Die Korruptionsstraftaten scheinen aber rückläufig zu sein.

Ja, das stimmt. Die aktuellen Fallzahlen sprechen dafür. Das ist eine positive Entwicklung, die man auf eine gute Strafverfolgung und Präventionsarbeit zurückführen kann.

Aber zeigen die genannten Einzelfälle nicht auch, dass eine Menge grenzwertiges Handeln möglich ist, ohne dass Strafe droht?

Ja, und das scheint sich immer mehr auszubreiten. Es gibt eine Verlotterung der Sitten. Es geht dabei weniger um strafbare als vielmehr um ethisch-moralisch verwerfliche Handlungen. Wenn zum Beispiel jemand im Bereich der Treberhilfe Maserati fährt, dann fehlt es dieser Person ersichtlich an der notwendigen Bodenhaftung. Dieses abgehobene Verhalten lässt sich leider in vielen Bereichen feststellen.
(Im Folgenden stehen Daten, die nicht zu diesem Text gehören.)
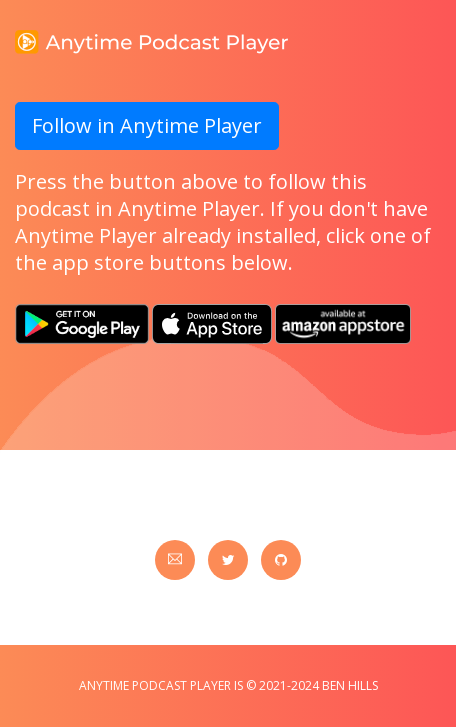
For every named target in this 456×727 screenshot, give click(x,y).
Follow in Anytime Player (147, 125)
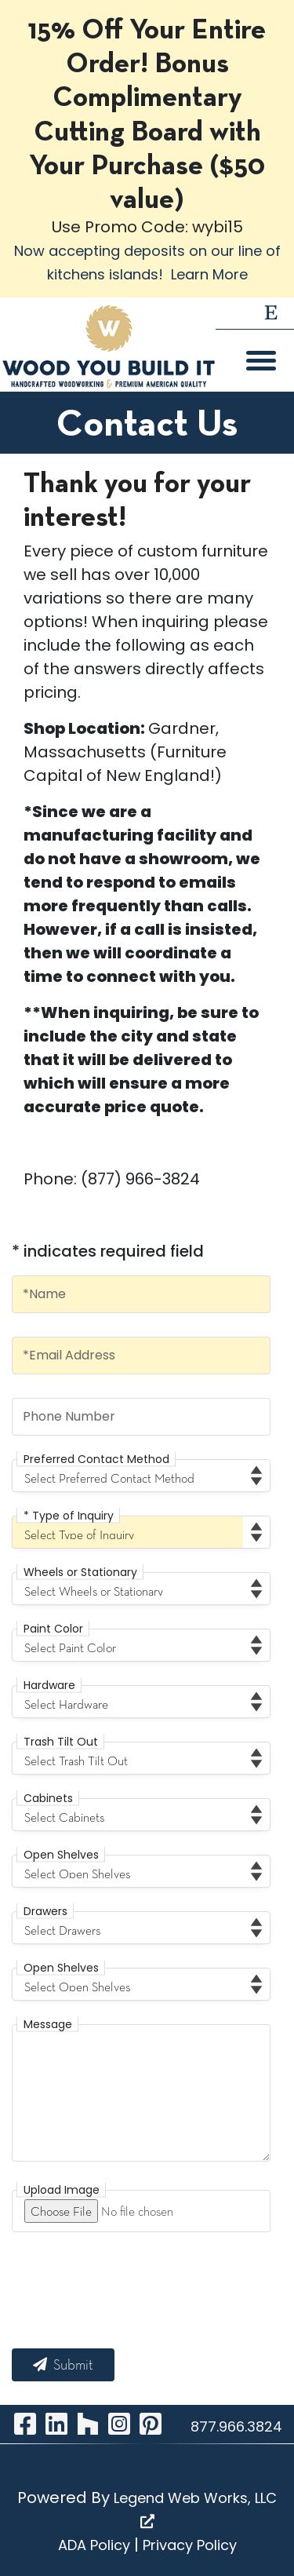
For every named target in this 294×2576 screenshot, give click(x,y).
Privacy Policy (190, 2545)
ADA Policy (94, 2545)
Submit (63, 2364)
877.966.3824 (236, 2426)
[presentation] (131, 2286)
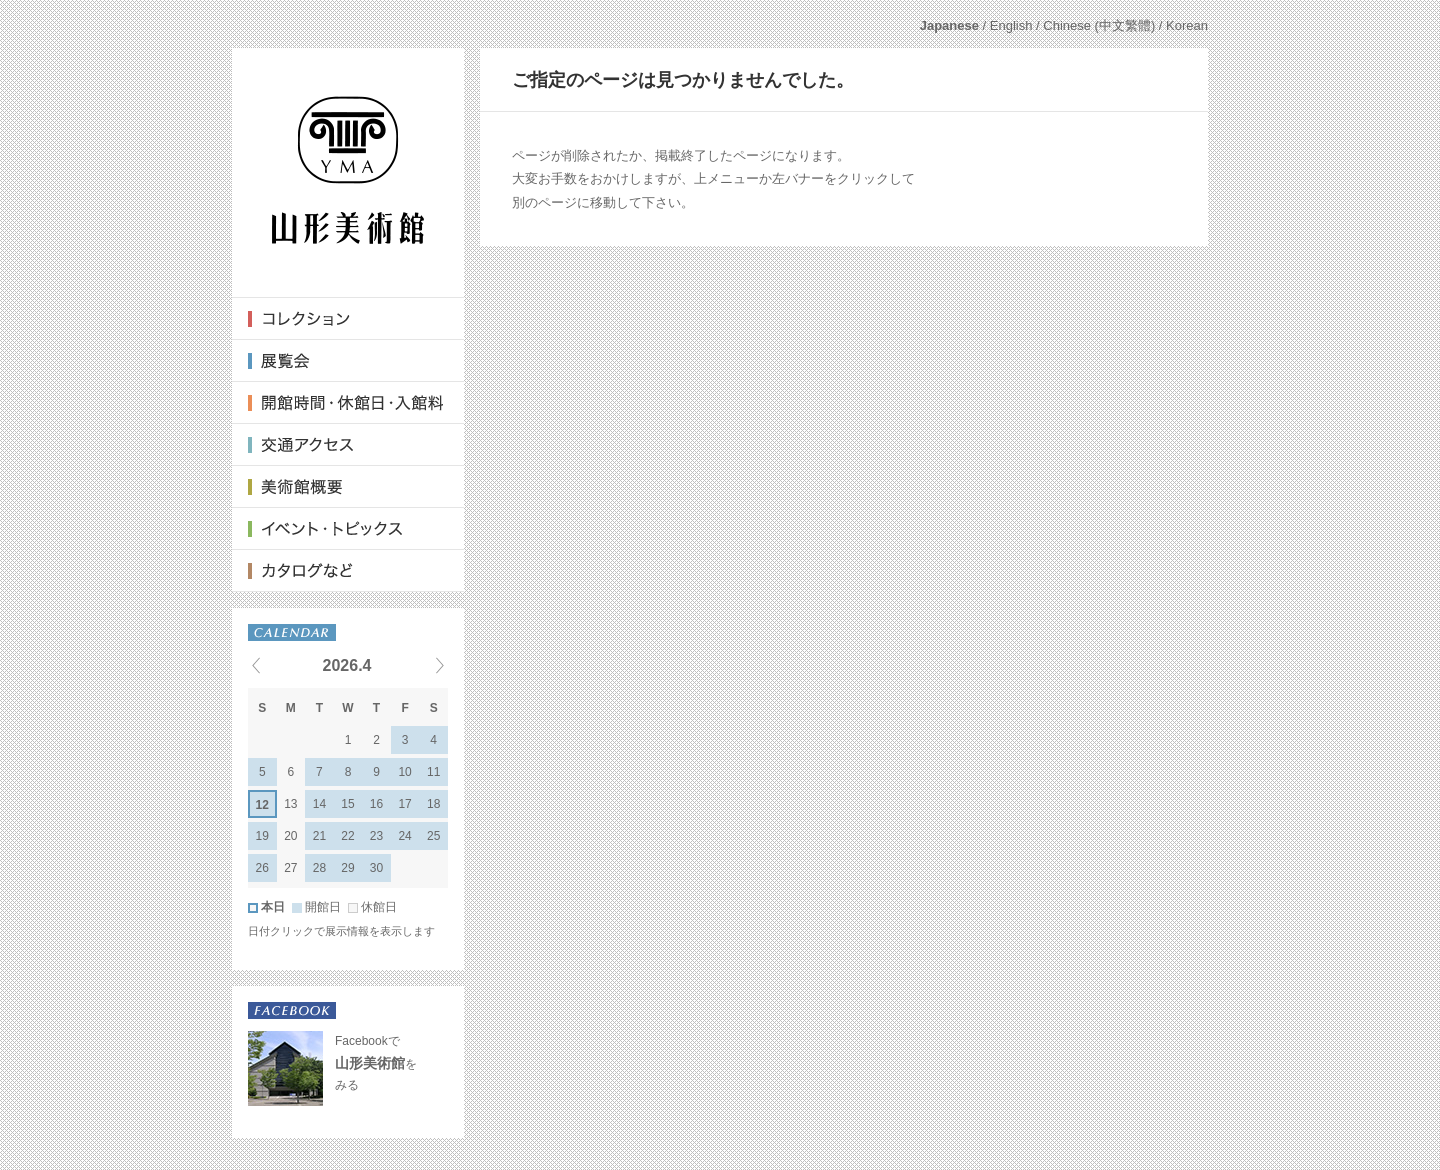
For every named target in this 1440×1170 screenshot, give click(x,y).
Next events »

Im Fall von Hillenberg oder der Treberhilfe geht es aber auch ums Geld. Muss nicht mehr kontrolliert werden?

Sicher, nur wird das für die Kontrolle zuständige Personal in den staatlichen Verwaltungen häufig genug abgebaut. Zudem werden Kontrollaufgaben zum Teil ausgegliedert. Das mag auf kurze Sicht Geld sparen. Auf Dauer kann es jedoch zu einem Desaster führen, wie der U-Bahn-Bau in Köln und die Wartungsmisere bei der Berliner S-Bahn zeigen.

Und niemand will es gewesen sein…

Die Verantwortung wird in der Tat durchgereicht. Ein gutes Beispiel dafür hat der Winter in Berlin geliefert. Die Stadt hat eigentlich die Verkehrssicherungspflicht auf öffentlichen Straßen, müsste also Schnee und Eis beseitigen. Die Stadt reicht es weiter an die Grundstückseigentümer. Die reichen es weiter an den privaten Räumdienst. Der reicht es letztlich weiter an die Haftpflichtversicherung. Jeder guckt auf den anderen. Am Ende findet kein Winterdienst mehr statt. Den Schaden hat der Bürger, der sich auf dem Eis die Beine bricht, und die Krankenkassen, die die Behandlung zu zahlen haben.

Das Gespräch führten Fatina Keilani und Ralf Schönball.